** Exercise task 1 **
According to the love languages transcript, how many people have taken the quiz?
** Exercise task 2 **
Condense the paragraph of the love languages transcript that begins "All right. So if you go to buildingrelationships.us" into two or three sentences.
** Exercise task 3 **
Repeat the love languages transcript word for word, everything from "Thanks. You know, I" down to "interest in that.".

— START Excerpt —

So I would encourage, you know, if she won't read the book, at least take the quiz. And it only takes, what, 10 minutes or 15 at the most and it's free. And Chris, they told me 100 million people have taken the quiz. That's crazy. That's just amazing.

All right. So if you go to buildingrelationships.us, you can access that quiz right there. And again, it's free buildingrelationships.us. Dr. Gary Chapman is the author of "The 5 Love Languages" , a New York Times bestseller. And here is, speaking of love languages, here's a love language question I don't think we've ever heard before.

Hi Gary. I'm wondering about the overlap or if there is an overlap between spiritual gifts and the love languages, particularly the love language of gift-giving. So if your spiritual gift is giving, does that tend to be an overlap with that your love language is giving? Or do you see that as a difference, as two totally separate things, people who have the spiritual gift of giving may have completely different love languages? Just wondered.

Thanks. You know, I can't give a dogmatic answer to that question. It does make sense that spiritual gifts and love languages might overlap, at least certain of those gifts. But I have never done any research to see if that is in fact true. And I don't know how important it is to do that, though I can see the interest in that.

— END Excerpt —
— START Given material —

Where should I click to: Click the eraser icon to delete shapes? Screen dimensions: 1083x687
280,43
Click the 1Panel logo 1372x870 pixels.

— END Given material —

** Full solution 1 **
100 million people.

** Full solution 2 **
The free quiz is available at buildingrelationships.us. Dr. Gary Chapman wrote "The 5 Love Languages," a New York Times bestseller. A love language question unlike any heard before comes next.

** Full solution 3 **
Thanks. You know, I can't give a dogmatic answer to that question. It does make sense that spiritual gifts and love languages might overlap, at least certain of those gifts. But I have never done any research to see if that is in fact true. And I don't know how important it is to do that, though I can see the interest in that.